:: QUOTED PASSAGE ::
★ ★ ★

This film review examines Robert Wiene’s 1919 film, The Cabinet of Dr. Caligari, a German expressionist film set in a surreal world of an expressionist painting brought to life through the sets designed by Hermann Warm, Walter Reimann and Walter Rohrig. The style of the film is symbolism for the uncertainty of the German people at the time following World War 1, and the emotions they were feeling having lived through it.
The film starts out in a normal setting and then becomes this surreal world during a flashback that the story of the film takes place in, this world is later explained through the psychological state of the main character. This is symbolism for the psychological state of Germany at the time after world war 1 and uses expressionist paintings to show how unsettled the country was feeling, which is portrayed through the characters and the locations, Matt Holmes agrees that ‘The imaginative sets show the deep psychological nightmare of Germany who couldn’t quite believe the horrors they had been through in the previous years.’, also due to constraints in budgets with the value of money dropping during the German expressionist period, cheaper sets were used which allowed this style of expressionist films to come forward and be more successful as well as the ban on most international films in Germany. The film was also part of the extreme anti-realism period of German expressionism, which worked as a form of escapism to the public, from what had happened and their lives.

★ ★ ★

:: AVAILABLE DATA ::

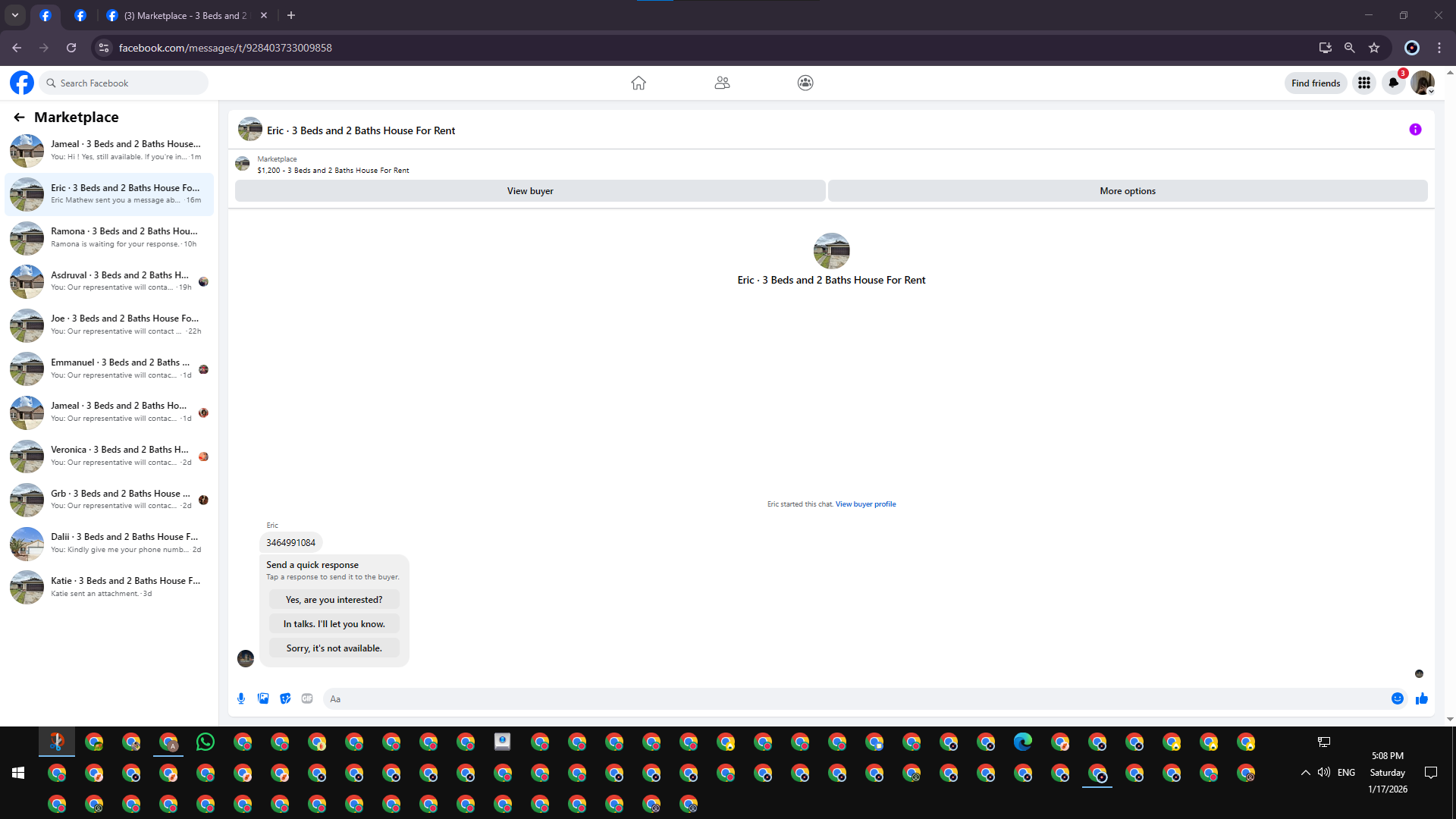Image resolution: width=1456 pixels, height=819 pixels.
Task: Open conversation information purple icon
Action: (1415, 130)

★ ★ ★

:: PROBLEM TO WORK ON ::
Extend the review of The Cabinet of Dr. Caligari, beginning after its last sentence.

:: WRITTEN REPLY ::
The dimly lit spaces and contrast between dark and light in the film are typical of German expressionism but add to the effect, creating a dramatic emphasis on the characters and what is happening. Using dark cramped settings adds to the suspense and build up to the climatic points, such as when the Sleepwalker is creeping up to the victim, the camera angles are close to the scene and enclosed creating a sense of claustrophobia while the victim is being attacked. Kolar takes the view that ‘The story lines of German expressionist films matched the visuals in terms of darkness and disillusionment. Often sombre in mood and featuring characters from a corrupt underworld of crime, the films’ dramatic effects produced motifs of claustrophobia and paranoia.’, the visuals are used to add to the narrative of the film, with the sets being used to start the build up to a climatic point, and add emphasis on parts of the film. Everything in the world created is familiar in shape and recognisable but is distorted to become stylized in a way which adds to the psychological unsettlement in the film, Reimer agrees that ‘The world, created to be both familiar and strange, speaks to the physical and psychological horrors Germans experienced after the end of the war’, which adds to the escapism of the film by the settings being different to everyday life but while still familiar.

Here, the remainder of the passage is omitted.